A twist to this scam that is being reported pertains to the spoofed business e-mail accounts requesting unauthorized wire transfers. In the scheme, a business partner, usually chief technology officers, chief financial officers, or comptrollers, receives an e-mail via their business accounts purportedly from a vendor requesting a wire transfer to a designated bank account. The e-mails are spoofed by adding, removing, or subtly changing characters in the e-mail address that make it difficult to identify the perpetrator’s e-mail address from the legitimate address. The scheme is usually not detected until the company’s internal fraud detections alert victims to the request or company executives talk to each other to verify the transfer was made. The average dollar loss per victim is approximately $55,000. However, the IC3 has received complaints reporting losses that exceed $800,000.
Recently, the IC3 began receiving related complaints from companies that were alerted by their suppliers about spoofed e-mails received using the company’s name to request quotes and/or orders for supplies and goods.
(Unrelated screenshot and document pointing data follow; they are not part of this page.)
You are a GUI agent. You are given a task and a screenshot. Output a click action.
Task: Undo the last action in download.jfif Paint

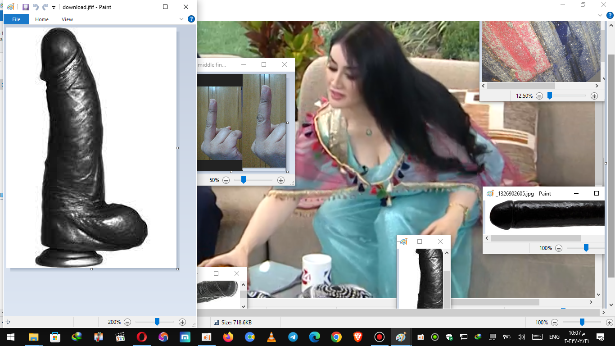[x=36, y=7]
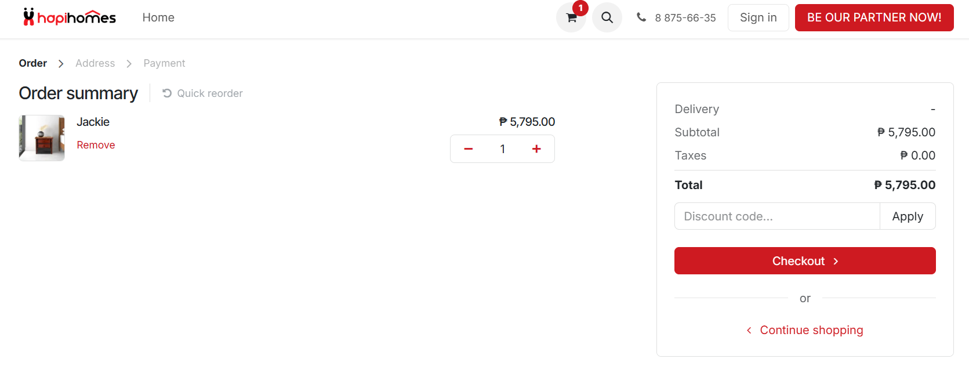969x377 pixels.
Task: Click BE OUR PARTNER NOW button
Action: tap(874, 17)
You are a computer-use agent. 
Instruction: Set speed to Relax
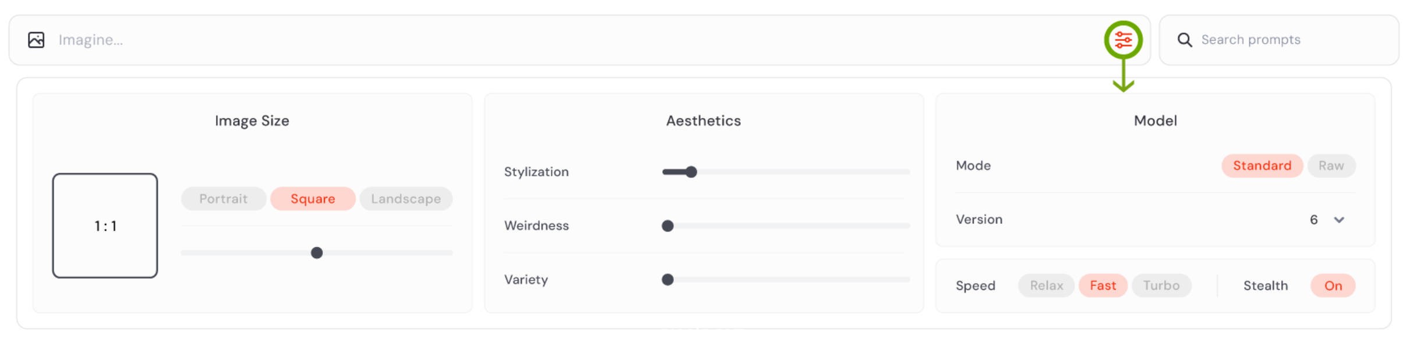tap(1046, 286)
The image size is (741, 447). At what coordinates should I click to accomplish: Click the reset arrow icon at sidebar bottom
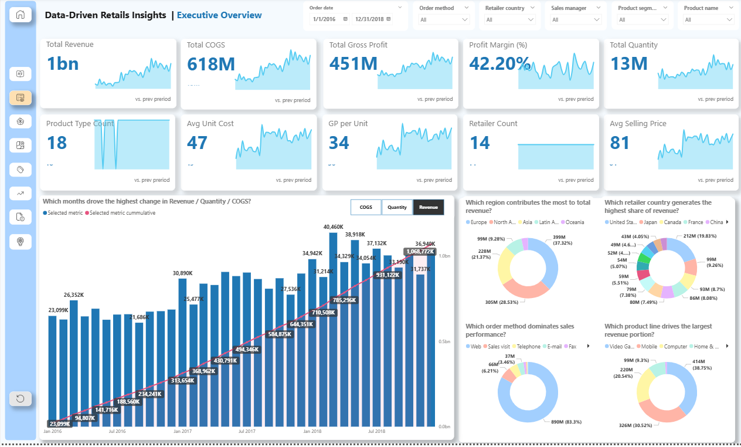[x=21, y=399]
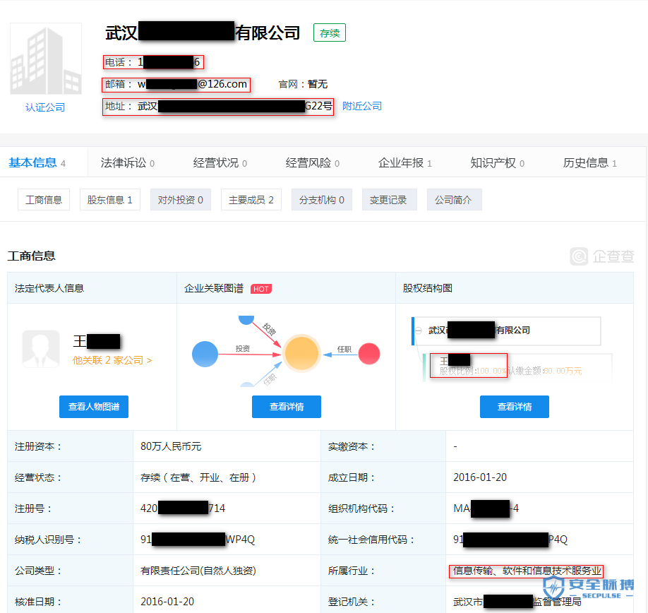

These spoofed e-mails were sent to multiple suppliers at the same time. In some cases, the e-mails could be linked by Internet Protocol (IP) address to the original business e-mail compromise scams. Because this latest twist is relatively new, the dollar loss has not been significant. Also, victim companies have a greater chance of discovering the scheme because the e-mails go to multiple suppliers that often follow-up with the company.
Based on analysis of the complaints, the scam appears to be Nigerian-based. Complaints filed contain little information about the perpetrators. However, subject information that was provided has linked to names, telephone numbers, IP addresses and bank accounts reported in previous complaints, which were tied over the years to traditional Nigerian scams.
Some commonalities found among the complaints include:
- Victims are generally from the United States, England and Canada, although there have been complaints from other countries such as Belgium.
- Victim businesses often trade internationally, usually through China.
- Victim businesses that conduct high-dollar wire transfers, so requests for larger monetary amounts are not uncommon.
- Most, but not all, victims receive the fraudulent e-mail request through AOL, Gmail, or Hotmail addresses. A few companies have reported scammers were able to access the company’s internal server.
- Transactions were traced by the victim’s fraud department to mainly banks in China or Hong Kong. However, transactions with banks in South Africa, Turkey and Japan were also reported.
The following are examples of e-mails used to commit the fraud:
Process a wire transfer for $277,281.49 to the attached account information. This should be coded to Professional Services. Send me the confirmation when done.
Process a wire transfer for $354,017.93 to the attached instructions, code to admin expenses. Send me the wire confirmation once done.